Naissance de l’architecture religieuse médiévale en occident

La religion païenne des romains se pratiquait principalement chez soi où un endroit privé plus ou moins vaste était dédié à l’autel devant lequel les rituels se déroulaient.

Au 4ème siècle l’empereur romain Constantin se convertit au christianisme et promulgua l’édit de Milan, en 315, qui accorda la liberté de culte. La religion chrétienne fut ainsi tolérée au sein de l’Empire romain ouvrant ainsi la voie à son expression et à sa pratique publique.

Les chrétiens n’étaient plus obligés de se cacher pour pratiquer leur croyance. Un des caractères fondamentaux de la religion chrétienne est l’Eglise, c'est-à-dire l’association de tous les chrétiens (les fidèles) qui se rassemblent en un même lieu (l’église) pour pratiquer leur culte qui est un acte collectif contrairement au paganisme romain où il est individuel.

Les premiers chrétiens "libres" se réunissaient sans doute dans les demeures de notables qui disposaient d’espaces suffisants pour de petits groupes. Mais quand le rayonnement du christianisme devint plus grand il fallut trouver d’autres lieux et la basilique civile romaine se révéla vraisemblablement très appropriée pour recevoir les fidèles.



Basilique civile de Leptis Magna (Lybie)



(source Internet)

Les églises d’occident ont, sauf exception, adopté ce plan basilical composé schématiquement de :

-  une nef
-  des collatéraux de part et d’autre de la nef
-  une abside hémisphérique

Ce plan correspond au lieu où se déroulait la vie civile chez les romains : activités judiciaires, affaires économique, marché, réunions publiques, etc. Pour rendre la justice le juge se tenait dans l’abside où se trouvait la statue de l’empereur régnant. En ce lieu s’exerçait ainsi le pouvoir suprême.

Le transept fut ajouté pour améliorer les commodités fonctionnelles de l’édifice tout en symbolisant la croix emblèmatique du christianisme.


L’an mille

À partir de l’an mille le Moyen Âge entre dans une période de croissance économique, démographique et culturelle sans précédent. Entre le Xème siècle (l'héritage de Charlemagne) et le XIIIème siècle (Saint Louis) la population a été multipliée par 3.

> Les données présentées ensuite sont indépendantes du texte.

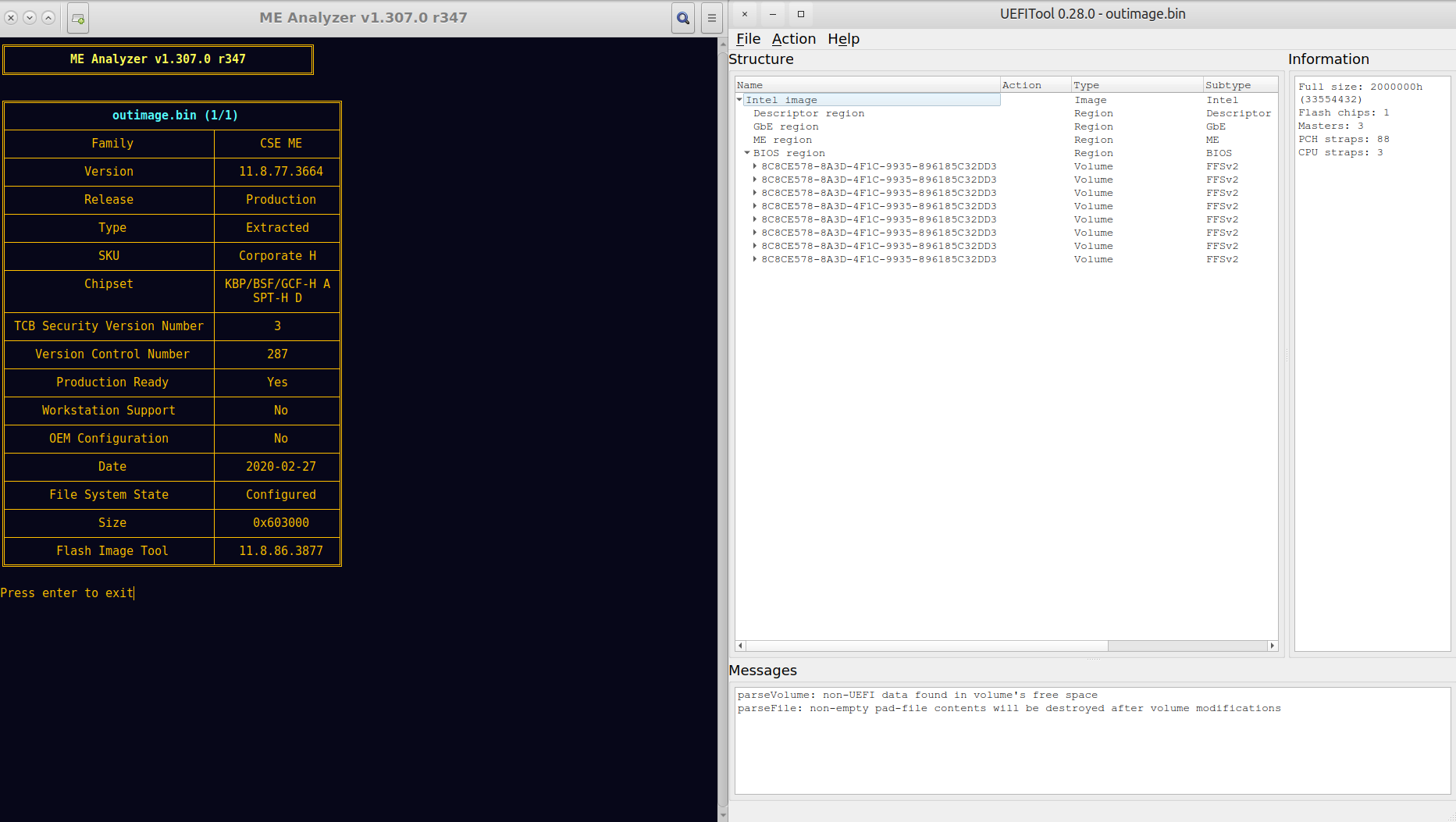Viewport: 1456px width, 822px height.
Task: Open the Action menu
Action: (793, 39)
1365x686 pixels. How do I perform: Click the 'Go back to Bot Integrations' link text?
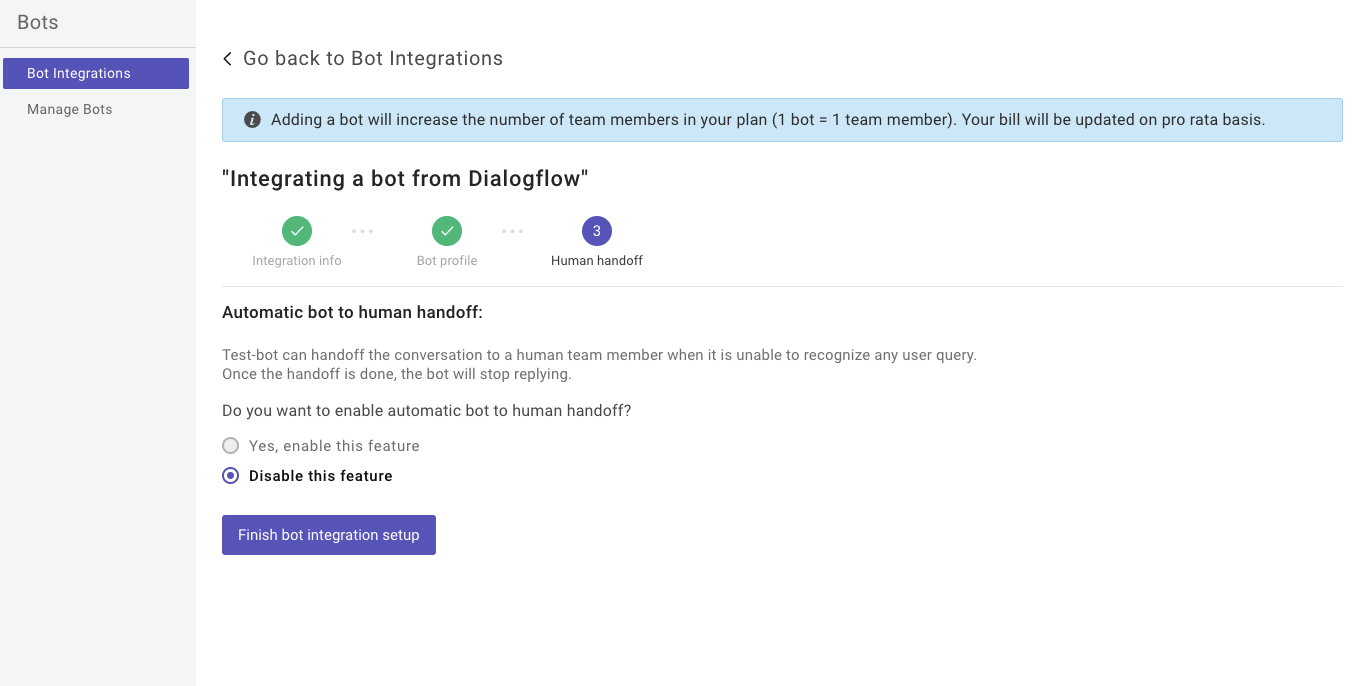[x=372, y=59]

Durant quatre siècles la France se construit, s’organise et se gouverne. Les techniques agraires s’enrichissent de nombreuses innovations. Les villes se développent et acquièrent leur autonomie. La pensée médiévale s’affranchit du cadre monastique et développe l’université privant ainsi les moines du monopole de l’enseignement. L’art de bâtir retrouve le souffle perdu depuis le départ des romains.

Ce renouveau de l’architecture religieuse est sobrement exprimé par le moine chroniqueur Raoul Glaber (985 – 1047) dans la traduction donnée par Georges Duby :  « Trois années n’étaient pas écoulées dans le millénaire que, à travers le monde entier, et plus particulièrement en Italie et en Gaule, on commença à reconstruire les églises, bien que pour la plus grande part celles qui existaient aient été bien construites et tout à fait convenables. Il semblait que chaque communauté chrétienne cherchait à surpasser les autres par la splendeur de ses constructions.

C’était comme si le monde entier se libérait, rejetant le poids du passé et se revêtait d’un blanc manteau d’églises. Presque toutes les églises épiscopales et celles de monastères dédiées aux divers saints, mais aussi les petits oratoires des villages étaient rebâtis mieux qu’avant par les fidèles. ».


Les architectes médiévaux ne reproduisent pas le modèle romain basé sur des structures de soutien en lourdes maçonneries recouvertes de parements pour la décoration. Ils reviennent à la pureté du style grec où chaque membre de l’architecture de l’édifice joue le rôle de soutien et de décor esthétique.